E così il pm titolare del fascicolo Stefano Stargiotti ha disposto una consulenza tecnica sul cellulare trovato al momento dell’arresto ad Alex Sandy Matos, il 37enne di origine domenicana bloccato dalla polizia la sera del 22 luglio scorso in un appartamento di San Michele con l’accusa di essere l’inafferrabile Diabolik. Proprio per fare una copia forense dell’apparecchio e potere così procedere alla sua analisi (compresi tutti gli account a esso legati), il diretto interessato - difeso dall’avvocato Francesco Furnari - è stato formalmente avvisato. Il consulente della procura - il perito informatico Luca Mercuriali - entro 60 giorni depositerà le sue conclusioni.

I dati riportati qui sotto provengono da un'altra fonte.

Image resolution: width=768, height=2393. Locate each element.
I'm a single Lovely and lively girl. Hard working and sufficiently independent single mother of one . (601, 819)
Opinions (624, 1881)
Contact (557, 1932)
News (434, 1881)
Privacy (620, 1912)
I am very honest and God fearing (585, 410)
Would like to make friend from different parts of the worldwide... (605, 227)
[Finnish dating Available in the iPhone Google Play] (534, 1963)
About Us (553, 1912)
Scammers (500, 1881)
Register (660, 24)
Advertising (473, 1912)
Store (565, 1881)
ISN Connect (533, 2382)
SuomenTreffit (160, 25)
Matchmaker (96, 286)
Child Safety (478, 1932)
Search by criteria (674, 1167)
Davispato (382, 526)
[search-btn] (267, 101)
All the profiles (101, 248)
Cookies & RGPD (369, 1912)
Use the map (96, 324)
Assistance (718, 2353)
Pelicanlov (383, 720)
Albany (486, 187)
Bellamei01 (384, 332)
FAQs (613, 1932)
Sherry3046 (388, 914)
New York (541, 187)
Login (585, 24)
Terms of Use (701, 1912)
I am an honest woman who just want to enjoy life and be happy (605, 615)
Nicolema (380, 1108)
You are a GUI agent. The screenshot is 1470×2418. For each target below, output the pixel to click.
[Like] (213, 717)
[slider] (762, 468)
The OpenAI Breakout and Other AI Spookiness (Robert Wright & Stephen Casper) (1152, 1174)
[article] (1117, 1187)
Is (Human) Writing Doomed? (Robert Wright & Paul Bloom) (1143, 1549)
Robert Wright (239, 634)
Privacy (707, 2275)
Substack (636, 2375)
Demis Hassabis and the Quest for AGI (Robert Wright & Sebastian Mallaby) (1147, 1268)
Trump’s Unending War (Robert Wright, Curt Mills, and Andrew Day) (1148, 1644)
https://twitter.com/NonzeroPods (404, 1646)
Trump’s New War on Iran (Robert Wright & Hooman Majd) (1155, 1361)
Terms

Non si tratta dell’unico fronte investigativo rimasto aperto dopo l’ordinanza di custodia cautelare a firma del gip Andrea Galanti che ha fatto finire dentro il sospettato. In particolare l’apposita sezione della squadra Mobile sta compiendo verifiche sui colpi di giugno e luglio (una quindicina almeno) rimasti fuori dalle contestazioni formali: al 37enne sono cioè stati sin qui ricondotti 55 furti tra febbraio e maggio tra bar, ristoranti, stabilimenti balneari e altri esercizi pubblici; 12 sono quelli elencati nell’ordinanza cautelare. Il diretto interessato nell’interrogatorio di garanzia ha negato di essere lui l’ormai celeberrimo ladro seriale precisando che a suo dire non basta la lettura delle immagini dei soli occhi per attribuirgli la paternità dei colpi. Ha inoltre spiegato di avere lavorato negli ultimi tempi: in nero, ma di avere lavorato.

Contro di lui ci sono però varie circostanze a partire da un dato oggettivo: da quando è stato portato in carcere, non si sono più verificati furti dello stesso tipo. Inoltre un paio di anni fa sul suo profilo Facebook aveva caricato una foto con la stessa catenina con ciondolo a croce indossata dal ladro solitario durante uno dei colpi. Anche l’andatura barcollante, a papera, secondo l’accusa lo ha tradito: in questo caso la comparazione è stata fatta con un video di fine anno del suo matrimonio in Comune a Ravenna sempre caricato su Facebook. A legare tutti i colpi, c’è poi il modus operandi: l’uso di un piede di porco per forzare porte o finestre, il tipo di refurtiva (il fondo-cassa in prevalenza, ma anche generi alimentari e apparecchi elettronici) e l’abbigliamento tra cui una tracolla rossa nella quale sistemava gli arnesi da scasso e che finora non è stata ritrovata: per l’accusa se ne sarebbe sbarazzato forse dopo averne letto su Google.